*TASK OBJECTIVE*: Print every one of the following rows verbatim, from the first to the last.

Rows excerpted from a collection
------------------------
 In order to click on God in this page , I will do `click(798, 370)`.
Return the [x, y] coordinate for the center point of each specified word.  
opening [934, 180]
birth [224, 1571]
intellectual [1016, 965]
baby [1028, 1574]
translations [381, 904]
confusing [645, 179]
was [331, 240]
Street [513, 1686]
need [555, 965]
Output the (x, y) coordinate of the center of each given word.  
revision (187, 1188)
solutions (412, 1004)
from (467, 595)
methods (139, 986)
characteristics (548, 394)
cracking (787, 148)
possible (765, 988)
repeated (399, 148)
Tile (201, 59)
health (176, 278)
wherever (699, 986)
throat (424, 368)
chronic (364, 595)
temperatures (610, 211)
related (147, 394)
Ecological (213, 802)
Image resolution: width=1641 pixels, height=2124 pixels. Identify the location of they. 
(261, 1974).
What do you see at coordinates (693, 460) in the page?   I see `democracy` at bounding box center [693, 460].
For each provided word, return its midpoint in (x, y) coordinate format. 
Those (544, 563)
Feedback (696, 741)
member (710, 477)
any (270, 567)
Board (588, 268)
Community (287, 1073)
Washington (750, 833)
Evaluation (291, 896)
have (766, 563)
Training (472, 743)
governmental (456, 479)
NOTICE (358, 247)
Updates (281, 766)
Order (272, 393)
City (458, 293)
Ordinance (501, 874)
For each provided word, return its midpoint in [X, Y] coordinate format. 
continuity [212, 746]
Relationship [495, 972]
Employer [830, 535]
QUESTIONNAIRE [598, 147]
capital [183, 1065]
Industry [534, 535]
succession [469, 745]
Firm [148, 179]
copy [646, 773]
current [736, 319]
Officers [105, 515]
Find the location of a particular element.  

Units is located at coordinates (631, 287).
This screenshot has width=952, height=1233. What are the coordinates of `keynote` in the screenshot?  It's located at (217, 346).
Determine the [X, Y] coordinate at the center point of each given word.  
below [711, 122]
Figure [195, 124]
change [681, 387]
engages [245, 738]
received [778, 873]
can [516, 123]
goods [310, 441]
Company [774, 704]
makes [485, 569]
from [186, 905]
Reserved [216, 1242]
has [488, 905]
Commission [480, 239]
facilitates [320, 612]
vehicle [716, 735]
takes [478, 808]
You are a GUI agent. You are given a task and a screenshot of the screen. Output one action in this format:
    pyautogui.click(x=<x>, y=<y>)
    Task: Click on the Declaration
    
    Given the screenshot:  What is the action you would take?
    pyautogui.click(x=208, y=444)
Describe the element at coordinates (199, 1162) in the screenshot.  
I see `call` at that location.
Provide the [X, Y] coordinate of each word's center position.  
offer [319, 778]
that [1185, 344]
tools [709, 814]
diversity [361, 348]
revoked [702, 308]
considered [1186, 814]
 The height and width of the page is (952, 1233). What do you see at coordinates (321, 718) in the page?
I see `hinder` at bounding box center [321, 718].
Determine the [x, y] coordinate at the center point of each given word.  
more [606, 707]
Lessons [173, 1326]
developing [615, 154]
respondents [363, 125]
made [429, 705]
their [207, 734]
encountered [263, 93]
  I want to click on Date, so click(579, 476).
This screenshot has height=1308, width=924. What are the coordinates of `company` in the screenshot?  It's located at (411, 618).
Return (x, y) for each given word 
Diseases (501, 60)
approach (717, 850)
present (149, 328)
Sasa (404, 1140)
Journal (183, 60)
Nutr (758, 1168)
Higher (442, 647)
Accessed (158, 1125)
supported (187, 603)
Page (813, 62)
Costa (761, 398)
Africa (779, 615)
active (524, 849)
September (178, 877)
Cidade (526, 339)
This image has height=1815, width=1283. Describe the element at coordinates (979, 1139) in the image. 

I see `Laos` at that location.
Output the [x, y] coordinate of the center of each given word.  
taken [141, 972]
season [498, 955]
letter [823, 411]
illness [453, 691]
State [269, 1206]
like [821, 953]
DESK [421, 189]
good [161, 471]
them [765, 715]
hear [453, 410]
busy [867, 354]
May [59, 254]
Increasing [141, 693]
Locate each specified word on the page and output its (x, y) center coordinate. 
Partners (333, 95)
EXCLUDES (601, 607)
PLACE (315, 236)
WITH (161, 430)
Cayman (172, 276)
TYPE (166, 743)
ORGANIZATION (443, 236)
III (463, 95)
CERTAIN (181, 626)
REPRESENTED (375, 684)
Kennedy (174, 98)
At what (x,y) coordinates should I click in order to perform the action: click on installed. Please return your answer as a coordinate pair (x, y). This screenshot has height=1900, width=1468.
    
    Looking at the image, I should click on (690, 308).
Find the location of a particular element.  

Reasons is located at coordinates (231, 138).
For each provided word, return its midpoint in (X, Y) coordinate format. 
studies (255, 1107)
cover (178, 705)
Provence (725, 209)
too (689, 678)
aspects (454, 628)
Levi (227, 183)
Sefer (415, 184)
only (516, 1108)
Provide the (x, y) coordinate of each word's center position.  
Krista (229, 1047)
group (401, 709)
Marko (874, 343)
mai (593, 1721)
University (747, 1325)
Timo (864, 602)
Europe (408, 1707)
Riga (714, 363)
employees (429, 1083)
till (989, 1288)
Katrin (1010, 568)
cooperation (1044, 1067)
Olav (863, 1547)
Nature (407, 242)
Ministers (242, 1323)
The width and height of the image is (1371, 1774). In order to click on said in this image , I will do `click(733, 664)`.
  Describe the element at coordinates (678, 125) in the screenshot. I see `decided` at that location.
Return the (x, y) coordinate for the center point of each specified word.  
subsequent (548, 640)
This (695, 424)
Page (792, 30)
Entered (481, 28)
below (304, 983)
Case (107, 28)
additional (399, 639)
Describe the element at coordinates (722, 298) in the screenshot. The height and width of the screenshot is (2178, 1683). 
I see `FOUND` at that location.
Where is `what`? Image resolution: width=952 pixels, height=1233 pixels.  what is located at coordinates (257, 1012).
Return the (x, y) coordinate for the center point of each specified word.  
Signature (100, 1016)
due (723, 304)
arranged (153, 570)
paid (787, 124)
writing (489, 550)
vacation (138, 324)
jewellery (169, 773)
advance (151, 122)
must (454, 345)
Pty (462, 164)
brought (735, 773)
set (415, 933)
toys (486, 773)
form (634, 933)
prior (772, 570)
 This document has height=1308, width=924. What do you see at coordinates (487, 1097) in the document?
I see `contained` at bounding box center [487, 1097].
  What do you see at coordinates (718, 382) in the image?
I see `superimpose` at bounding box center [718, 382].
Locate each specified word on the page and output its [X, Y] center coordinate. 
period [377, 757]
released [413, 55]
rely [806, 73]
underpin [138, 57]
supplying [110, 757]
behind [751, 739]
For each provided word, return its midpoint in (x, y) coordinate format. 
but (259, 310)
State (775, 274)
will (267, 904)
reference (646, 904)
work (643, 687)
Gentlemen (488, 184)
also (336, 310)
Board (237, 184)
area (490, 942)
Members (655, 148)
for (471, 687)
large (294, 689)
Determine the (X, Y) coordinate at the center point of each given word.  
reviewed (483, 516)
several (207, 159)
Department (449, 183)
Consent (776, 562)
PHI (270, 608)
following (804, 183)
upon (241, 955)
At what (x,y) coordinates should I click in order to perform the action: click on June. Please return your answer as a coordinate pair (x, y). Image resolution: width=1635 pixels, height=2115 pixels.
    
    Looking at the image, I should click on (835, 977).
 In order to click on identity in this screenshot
------------------------
*OUTPUT OF THE TASK*:
 In order to click on God in this page , I will do `click(798, 370)`.
Return the [x, y] coordinate for the center point of each specified word.  
opening [934, 180]
birth [224, 1571]
intellectual [1016, 965]
baby [1028, 1574]
translations [381, 904]
confusing [645, 179]
was [331, 240]
Street [513, 1686]
need [555, 965]
Output the (x, y) coordinate of the center of each given word.  
revision (187, 1188)
solutions (412, 1004)
from (467, 595)
methods (139, 986)
characteristics (548, 394)
cracking (787, 148)
possible (765, 988)
repeated (399, 148)
Tile (201, 59)
health (176, 278)
wherever (699, 986)
throat (424, 368)
chronic (364, 595)
temperatures (610, 211)
related (147, 394)
Ecological (213, 802)
Image resolution: width=1641 pixels, height=2124 pixels. Identify the location of they. 
(261, 1974).
What do you see at coordinates (693, 460) in the page?   I see `democracy` at bounding box center [693, 460].
For each provided word, return its midpoint in (x, y) coordinate format. 
Those (544, 563)
Feedback (696, 741)
member (710, 477)
any (270, 567)
Board (588, 268)
Community (287, 1073)
Washington (750, 833)
Evaluation (291, 896)
have (766, 563)
Training (472, 743)
governmental (456, 479)
NOTICE (358, 247)
Updates (281, 766)
Order (272, 393)
City (458, 293)
Ordinance (501, 874)
For each provided word, return its midpoint in [X, Y] coordinate format. 
continuity [212, 746]
Relationship [495, 972]
Employer [830, 535]
QUESTIONNAIRE [598, 147]
capital [183, 1065]
Industry [534, 535]
succession [469, 745]
Firm [148, 179]
copy [646, 773]
current [736, 319]
Officers [105, 515]
Find the location of a particular element.  

Units is located at coordinates (631, 287).
This screenshot has width=952, height=1233. What are the coordinates of `keynote` in the screenshot?  It's located at (217, 346).
Determine the [X, Y] coordinate at the center point of each given word.  
below [711, 122]
Figure [195, 124]
change [681, 387]
engages [245, 738]
received [778, 873]
can [516, 123]
goods [310, 441]
Company [774, 704]
makes [485, 569]
from [186, 905]
Reserved [216, 1242]
has [488, 905]
Commission [480, 239]
facilitates [320, 612]
vehicle [716, 735]
takes [478, 808]
You are a GUI agent. You are given a task and a screenshot of the screen. Output one action in this format:
    pyautogui.click(x=<x>, y=<y>)
    Task: Click on the Declaration
    
    Given the screenshot:  What is the action you would take?
    pyautogui.click(x=208, y=444)
Describe the element at coordinates (199, 1162) in the screenshot.  
I see `call` at that location.
Provide the [X, Y] coordinate of each word's center position.  
offer [319, 778]
that [1185, 344]
tools [709, 814]
diversity [361, 348]
revoked [702, 308]
considered [1186, 814]
 The height and width of the page is (952, 1233). What do you see at coordinates (321, 718) in the page?
I see `hinder` at bounding box center [321, 718].
Determine the [x, y] coordinate at the center point of each given word.  
more [606, 707]
Lessons [173, 1326]
developing [615, 154]
respondents [363, 125]
made [429, 705]
their [207, 734]
encountered [263, 93]
  I want to click on Date, so click(579, 476).
This screenshot has height=1308, width=924. What are the coordinates of `company` in the screenshot?  It's located at (411, 618).
Return (x, y) for each given word 
Diseases (501, 60)
approach (717, 850)
present (149, 328)
Sasa (404, 1140)
Journal (183, 60)
Nutr (758, 1168)
Higher (442, 647)
Accessed (158, 1125)
supported (187, 603)
Page (813, 62)
Costa (761, 398)
Africa (779, 615)
active (524, 849)
September (178, 877)
Cidade (526, 339)
This image has height=1815, width=1283. Describe the element at coordinates (979, 1139) in the image. 

I see `Laos` at that location.
Output the [x, y] coordinate of the center of each given word.  
taken [141, 972]
season [498, 955]
letter [823, 411]
illness [453, 691]
State [269, 1206]
like [821, 953]
DESK [421, 189]
good [161, 471]
them [765, 715]
hear [453, 410]
busy [867, 354]
May [59, 254]
Increasing [141, 693]
Locate each specified word on the page and output its (x, y) center coordinate. 
Partners (333, 95)
EXCLUDES (601, 607)
PLACE (315, 236)
WITH (161, 430)
Cayman (172, 276)
TYPE (166, 743)
ORGANIZATION (443, 236)
III (463, 95)
CERTAIN (181, 626)
REPRESENTED (375, 684)
Kennedy (174, 98)
At what (x,y) coordinates should I click in order to perform the action: click on installed. Please return your answer as a coordinate pair (x, y). This screenshot has height=1900, width=1468.
    
    Looking at the image, I should click on (690, 308).
Find the location of a particular element.  

Reasons is located at coordinates (231, 138).
For each provided word, return its midpoint in (X, Y) coordinate format. 
studies (255, 1107)
cover (178, 705)
Provence (725, 209)
too (689, 678)
aspects (454, 628)
Levi (227, 183)
Sefer (415, 184)
only (516, 1108)
Provide the (x, y) coordinate of each word's center position.  
Krista (229, 1047)
group (401, 709)
Marko (874, 343)
mai (593, 1721)
University (747, 1325)
Timo (864, 602)
Europe (408, 1707)
Riga (714, 363)
employees (429, 1083)
till (989, 1288)
Katrin (1010, 568)
cooperation (1044, 1067)
Olav (863, 1547)
Nature (407, 242)
Ministers (242, 1323)
The width and height of the image is (1371, 1774). In order to click on said in this image , I will do `click(733, 664)`.
  Describe the element at coordinates (678, 125) in the screenshot. I see `decided` at that location.
Return the (x, y) coordinate for the center point of each specified word.  
subsequent (548, 640)
This (695, 424)
Page (792, 30)
Entered (481, 28)
below (304, 983)
Case (107, 28)
additional (399, 639)
Describe the element at coordinates (722, 298) in the screenshot. The height and width of the screenshot is (2178, 1683). 
I see `FOUND` at that location.
Where is `what`? Image resolution: width=952 pixels, height=1233 pixels.  what is located at coordinates (257, 1012).
Return the (x, y) coordinate for the center point of each specified word.  
Signature (100, 1016)
due (723, 304)
arranged (153, 570)
paid (787, 124)
writing (489, 550)
vacation (138, 324)
jewellery (169, 773)
advance (151, 122)
must (454, 345)
Pty (462, 164)
brought (735, 773)
set (415, 933)
toys (486, 773)
form (634, 933)
prior (772, 570)
 This document has height=1308, width=924. What do you see at coordinates (487, 1097) in the document?
I see `contained` at bounding box center [487, 1097].
  What do you see at coordinates (718, 382) in the image?
I see `superimpose` at bounding box center [718, 382].
Locate each specified word on the page and output its [X, Y] center coordinate. 
period [377, 757]
released [413, 55]
rely [806, 73]
underpin [138, 57]
supplying [110, 757]
behind [751, 739]
For each provided word, return its midpoint in (x, y) coordinate format. 
but (259, 310)
State (775, 274)
will (267, 904)
reference (646, 904)
work (643, 687)
Gentlemen (488, 184)
also (336, 310)
Board (237, 184)
area (490, 942)
Members (655, 148)
for (471, 687)
large (294, 689)
Determine the (X, Y) coordinate at the center point of each given word.  
reviewed (483, 516)
several (207, 159)
Department (449, 183)
Consent (776, 562)
PHI (270, 608)
following (804, 183)
upon (241, 955)
At what (x,y) coordinates should I click in order to perform the action: click on June. Please return your answer as a coordinate pair (x, y). Image resolution: width=1635 pixels, height=2115 pixels.
    
    Looking at the image, I should click on (835, 977).
 In order to click on identity in this screenshot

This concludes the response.